+++ Stored data +++

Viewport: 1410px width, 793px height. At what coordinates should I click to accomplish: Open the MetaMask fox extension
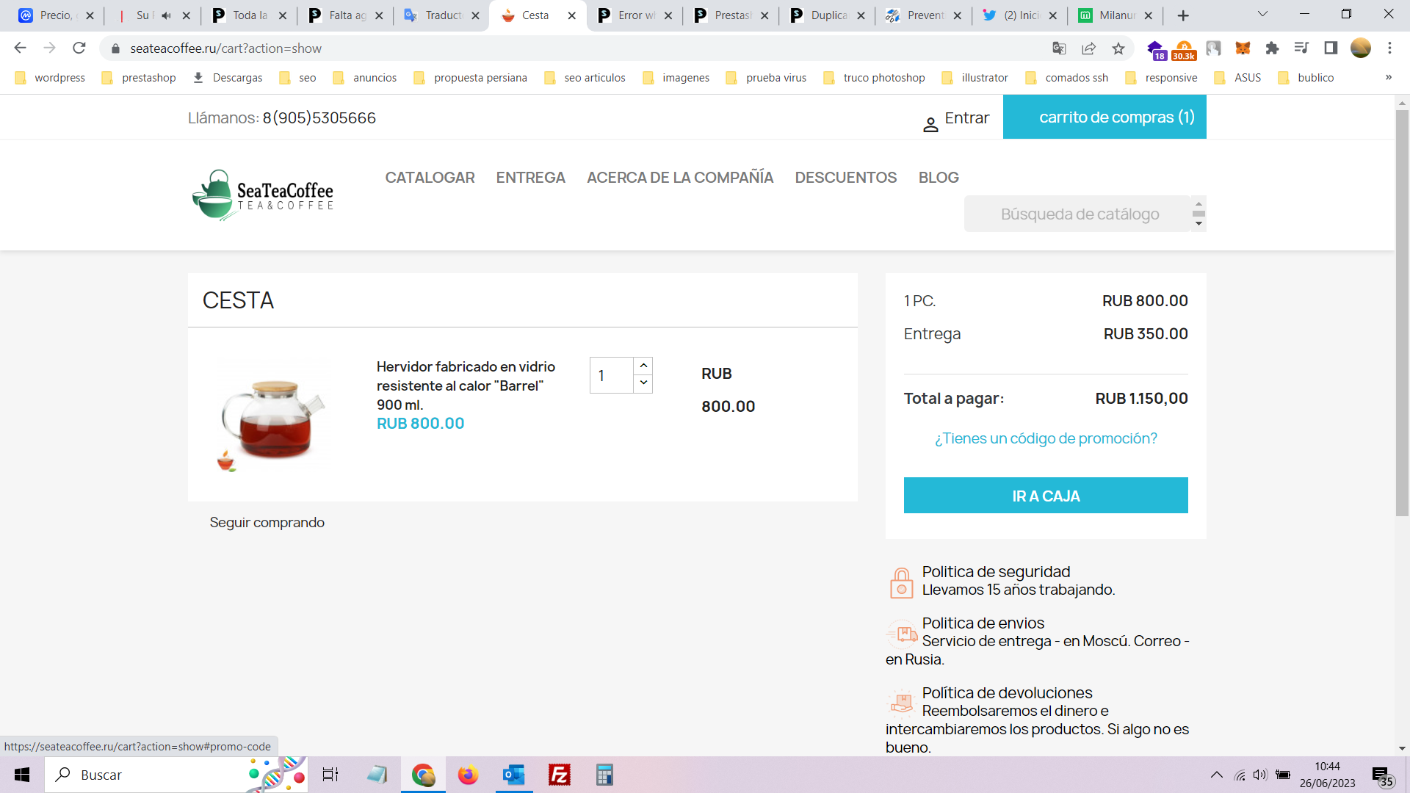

+++
+++ Stored data +++

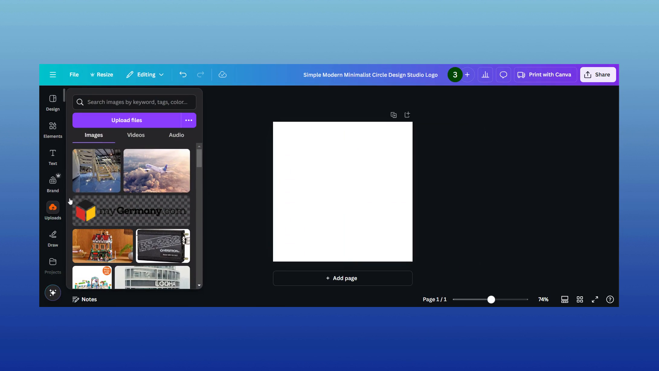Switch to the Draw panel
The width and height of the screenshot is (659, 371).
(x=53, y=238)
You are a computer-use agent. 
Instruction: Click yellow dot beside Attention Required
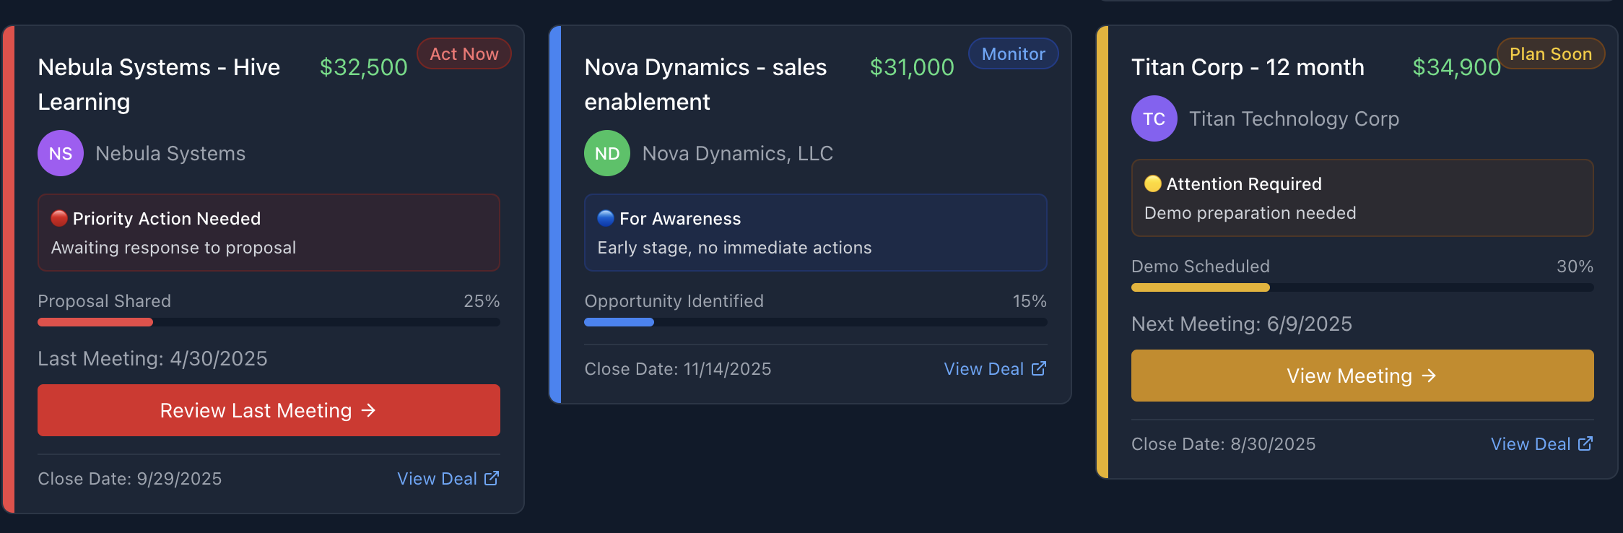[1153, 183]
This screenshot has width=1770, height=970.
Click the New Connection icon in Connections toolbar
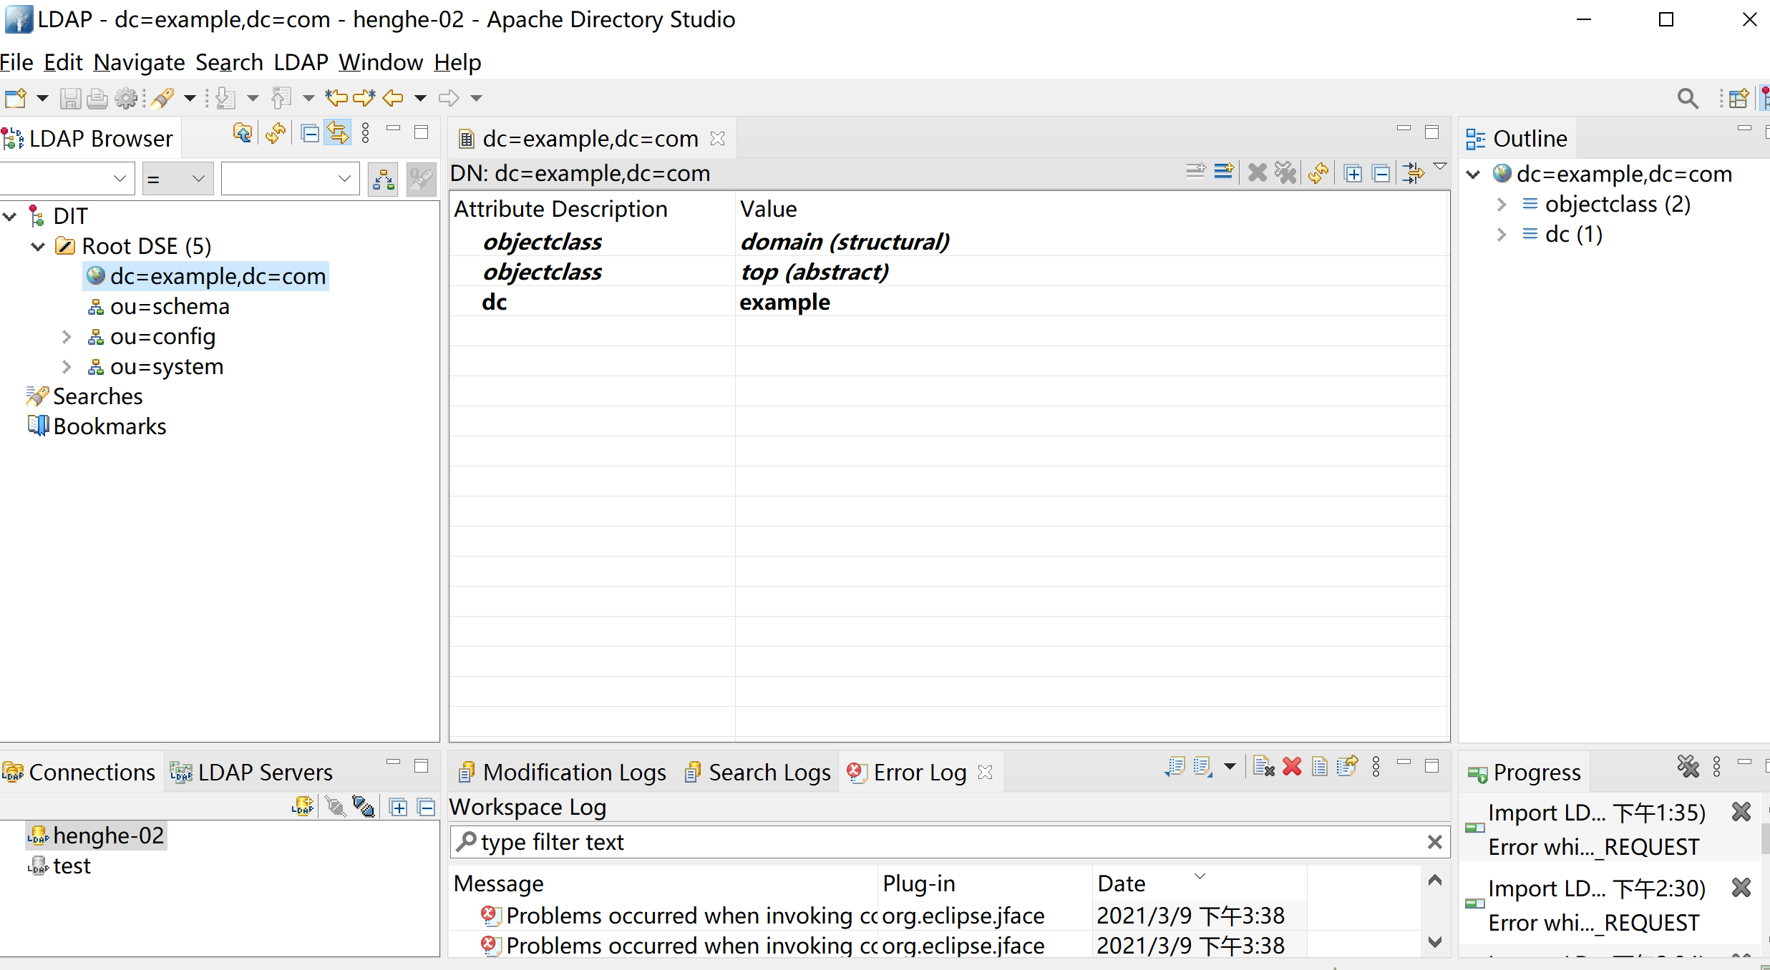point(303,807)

+++
+++ Stored data +++

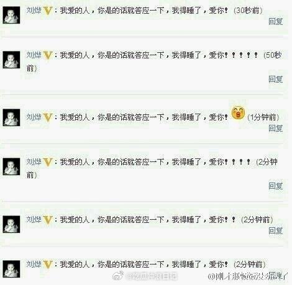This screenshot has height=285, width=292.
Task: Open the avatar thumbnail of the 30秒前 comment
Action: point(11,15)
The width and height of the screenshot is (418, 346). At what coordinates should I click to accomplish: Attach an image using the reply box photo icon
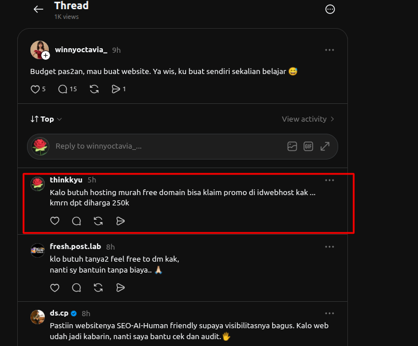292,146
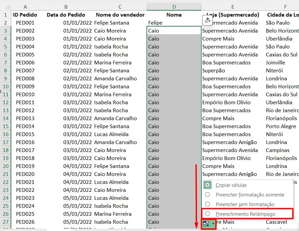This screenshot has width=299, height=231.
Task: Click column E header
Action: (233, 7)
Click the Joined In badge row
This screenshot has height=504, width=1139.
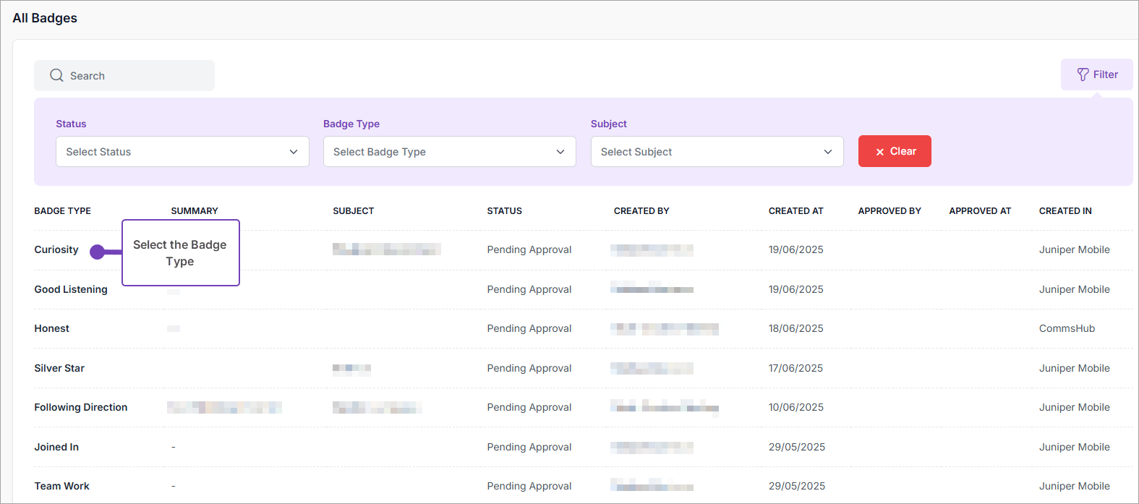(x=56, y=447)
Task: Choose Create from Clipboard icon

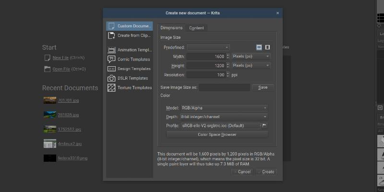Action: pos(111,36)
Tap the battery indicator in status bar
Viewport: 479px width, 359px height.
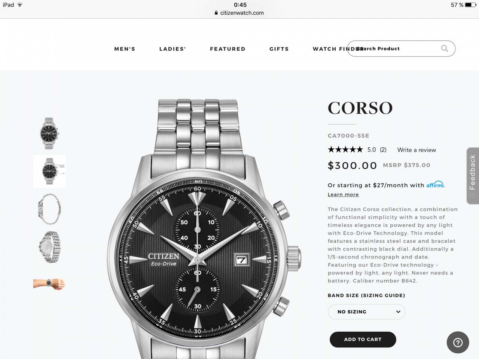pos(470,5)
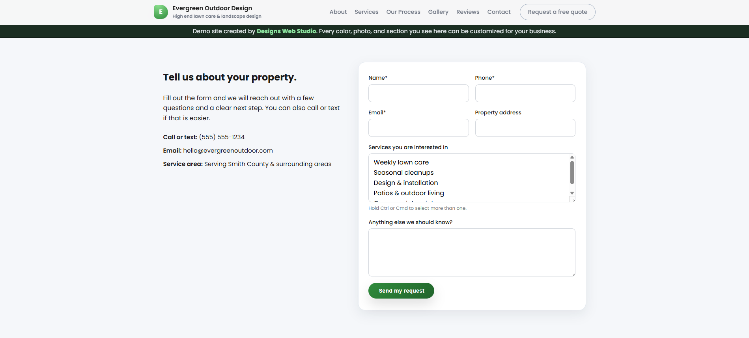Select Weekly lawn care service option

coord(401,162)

+++

*What you need to do*: Could you output, word for word, the part of the listing that opens with the line containing "The width and height of the screenshot is (418, 346)." and closes with the line containing "Action: pos(111,36)", leaving out the pictures?

*Task response*:
The width and height of the screenshot is (418, 346). At what coordinates should I click to accomplish: Attach an image using the reply box photo icon
292,146
This screenshot has width=299, height=231.
Task: Click column E header
Action: (233, 7)
Click the Joined In badge row
This screenshot has height=504, width=1139.
(x=56, y=447)
Task: Choose Create from Clipboard icon

Action: pos(111,36)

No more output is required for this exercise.